## Exercise directions:
Please output the entire listing below verbatim, line by line.

[Data on locating visible targets]
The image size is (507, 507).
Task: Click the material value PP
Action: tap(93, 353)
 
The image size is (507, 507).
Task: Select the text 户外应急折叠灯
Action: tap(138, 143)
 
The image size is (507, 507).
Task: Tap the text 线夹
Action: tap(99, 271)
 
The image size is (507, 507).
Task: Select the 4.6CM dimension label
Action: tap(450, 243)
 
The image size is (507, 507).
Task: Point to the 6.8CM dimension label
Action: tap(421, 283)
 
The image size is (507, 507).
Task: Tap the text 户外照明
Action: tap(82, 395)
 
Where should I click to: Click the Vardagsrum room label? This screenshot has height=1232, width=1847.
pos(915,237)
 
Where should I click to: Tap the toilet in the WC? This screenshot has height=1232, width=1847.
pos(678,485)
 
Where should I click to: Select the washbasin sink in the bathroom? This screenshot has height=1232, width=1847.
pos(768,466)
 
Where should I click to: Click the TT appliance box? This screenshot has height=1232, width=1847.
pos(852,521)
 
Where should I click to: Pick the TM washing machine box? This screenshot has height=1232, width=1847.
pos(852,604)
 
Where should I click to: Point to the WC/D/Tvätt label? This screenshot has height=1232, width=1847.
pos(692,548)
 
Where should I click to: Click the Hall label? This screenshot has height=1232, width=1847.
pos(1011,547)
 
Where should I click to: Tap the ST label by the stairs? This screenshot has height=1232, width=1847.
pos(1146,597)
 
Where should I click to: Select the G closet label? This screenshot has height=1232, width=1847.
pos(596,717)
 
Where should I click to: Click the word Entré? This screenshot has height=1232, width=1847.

## Task answer:
The image size is (507, 507).
Task: Click the material value PP
Action: tap(93, 353)
 
The image size is (507, 507).
Task: Select the text 户外应急折叠灯
Action: tap(138, 143)
 
The image size is (507, 507).
Task: Tap the text 线夹
Action: tap(99, 271)
 
The image size is (507, 507).
Task: Select the 4.6CM dimension label
Action: tap(450, 243)
 
The image size is (507, 507).
Task: Point to the 6.8CM dimension label
Action: tap(421, 283)
 
The image size is (507, 507).
Task: Tap the text 户外照明
Action: tap(82, 395)
 
Where should I click to: Click the Vardagsrum room label? This screenshot has height=1232, width=1847.
pos(915,237)
 
Where should I click to: Tap the toilet in the WC? This screenshot has height=1232, width=1847.
pos(678,485)
 
Where should I click to: Select the washbasin sink in the bathroom? This screenshot has height=1232, width=1847.
pos(768,466)
 
Where should I click to: Click the TT appliance box? This screenshot has height=1232, width=1847.
pos(852,521)
 
Where should I click to: Pick the TM washing machine box? This screenshot has height=1232, width=1847.
pos(852,604)
 
Where should I click to: Point to the WC/D/Tvätt label? This screenshot has height=1232, width=1847.
pos(692,548)
 
Where should I click to: Click the Hall label? This screenshot has height=1232, width=1847.
pos(1011,547)
 
Where should I click to: Tap the ST label by the stairs? This screenshot has height=1232, width=1847.
pos(1146,597)
 
Where should I click to: Select the G closet label? This screenshot has height=1232, width=1847.
pos(596,717)
 
Where should I click to: Click the word Entré? This screenshot has height=1232, width=1847.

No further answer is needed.